Lors de la manifestation à Paris contre les féminicides le 6 juillet. / MARTIN BUREAU / AFP

« Je vous demande 74 secondes de bruit », lance la comédienne Muriel Robin. Plus d’une minute de cri, de colère et d’indignation pour rendre hommage aux 74 femmes, recensées depuis le début de l’année, assassinées par leur conjoint ou ex-conjoint. Samedi 6 juillet, les collectifs Osez le Féminisme, Nous Toutes ou encore la Fondation pour les Femmes ont réuni des centaines de personnes venues manifester contre les violences faites aux femmes.

Jeudi 4 juillet, un collectif féministe publiait dans Le Monde une tribune exhortant Emmanuel Macron à prendre « cinq mesures immédiates » pour mieux protéger ces femmes. Devant la foule réunie place de la République, à Paris, la militante féministe Caroline De Haas, membre du collectif Nous Toutes, appelle à prendre des mesures d’urgence : prise et traitement systématique des plaintes, augmentation d’ordonnances de protection délivrées dans chaque département (1300 par an actuellement contre plus de 20 000 en Espagne), ouverture de 200 places d’hébergement supplémentaires et généralisation du bracelet électronique anti-rapprochement.

Anne Cécile Mailfert, présidente de la Fondation des Femmes somme, elle aussi, d’agir face à ce massacre : «  Les femmes sont en danger, c’est une évidence. Quand on creuse chaque dossier, on se rend compte que de nombreuses plaintes ne sont pas prises en compte. Nous demandons aux ministres et aux syndicats un Grenelle des violences faites aux femmes. Il faut une prise de parole forte du gouvernement. Sortons de ce massacre silencieux. »

« Couillocratie » et « terrorisme patriarcal »

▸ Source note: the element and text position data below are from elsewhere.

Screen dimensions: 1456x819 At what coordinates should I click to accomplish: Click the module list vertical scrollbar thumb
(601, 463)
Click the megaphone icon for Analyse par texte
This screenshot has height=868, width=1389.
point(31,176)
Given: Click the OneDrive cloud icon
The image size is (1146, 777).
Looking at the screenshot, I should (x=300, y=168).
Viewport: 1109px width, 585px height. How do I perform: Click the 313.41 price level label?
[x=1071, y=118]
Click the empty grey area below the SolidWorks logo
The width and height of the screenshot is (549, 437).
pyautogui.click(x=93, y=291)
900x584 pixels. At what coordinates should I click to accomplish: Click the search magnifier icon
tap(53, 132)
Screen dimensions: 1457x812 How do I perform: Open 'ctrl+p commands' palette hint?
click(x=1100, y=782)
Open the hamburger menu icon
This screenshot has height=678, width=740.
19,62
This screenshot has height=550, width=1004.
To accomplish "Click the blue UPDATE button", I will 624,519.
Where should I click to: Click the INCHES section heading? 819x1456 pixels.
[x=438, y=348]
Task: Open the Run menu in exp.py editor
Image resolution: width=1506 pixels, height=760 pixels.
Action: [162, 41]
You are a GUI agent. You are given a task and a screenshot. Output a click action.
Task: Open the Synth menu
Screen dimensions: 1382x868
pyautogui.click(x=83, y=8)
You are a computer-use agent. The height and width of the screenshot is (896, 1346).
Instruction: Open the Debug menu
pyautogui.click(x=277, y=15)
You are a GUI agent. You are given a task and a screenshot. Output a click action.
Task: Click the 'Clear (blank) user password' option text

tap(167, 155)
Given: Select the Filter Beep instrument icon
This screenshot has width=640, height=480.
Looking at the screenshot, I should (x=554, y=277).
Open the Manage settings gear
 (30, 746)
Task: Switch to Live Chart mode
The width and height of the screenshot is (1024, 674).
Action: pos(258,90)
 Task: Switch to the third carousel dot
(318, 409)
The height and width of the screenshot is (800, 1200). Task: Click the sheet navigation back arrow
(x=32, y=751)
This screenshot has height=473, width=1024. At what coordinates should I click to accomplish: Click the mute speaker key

Dans l’assemblée, des femmes en colère portent des couronnes de fleurs, lèvent le poing et brandissent des banderoles aux formules percutantes : « Couillocratie », « le féminisme ne tue personne, le machisme tue tous les deux jours » ou encore « les féminicides c’est plus d’un bataclan par an ». « Les chiffres sont là : il y a plus de femmes battues qui meurent sous les coups de leurs conjoints ou ex que de victimes du terrorisme », lance Cécile Loliveret, ancienne femme battue et ancienne proche de Julie Douib, victime en mars d’un féminicide. La jeune femme avait porté plainte six fois avant d’être assassinée.

Elles hurlent. Les hommes aussi. Noël Agossa, porte-parole du collectif « Plus jamais ça » a rejoint la cause depuis le meurtre de sa nièce. Il exhorte à son tour le gouvernement à protéger les femmes : « Les dysfonctionnements sont multiples. À toutes les étapes du parcours, on apprend qu’elles auraient pu être sauvées. “Protégez-les”, ce n’est pas seulement un slogan. C’est un mot d’ordre. Les lois existent, mais qui les appliquent ? Combien faudra-t-il de meurtres, d’orphelins et de marches blanches pour enfin prendre conscience de la gravité des problèmes ? Je demande solennellement au président Emmanuel Macron qu’il soit le premier homme politique français à mettre fin à ce massacre. »

Selon le ministère de l’intérieur, 130 ont été assassinées par leur conjoint ou ex-conjoint en France en 2017, contre 123 en 2016. Face à ce nombre croissant, la secrétaire d’État chargée de l’égalité entre les femmes et les hommes, Marlène Schiappa, a assuré que le gouvernement « mettrait tout en oeuvre pour que ces chiffres baissent ».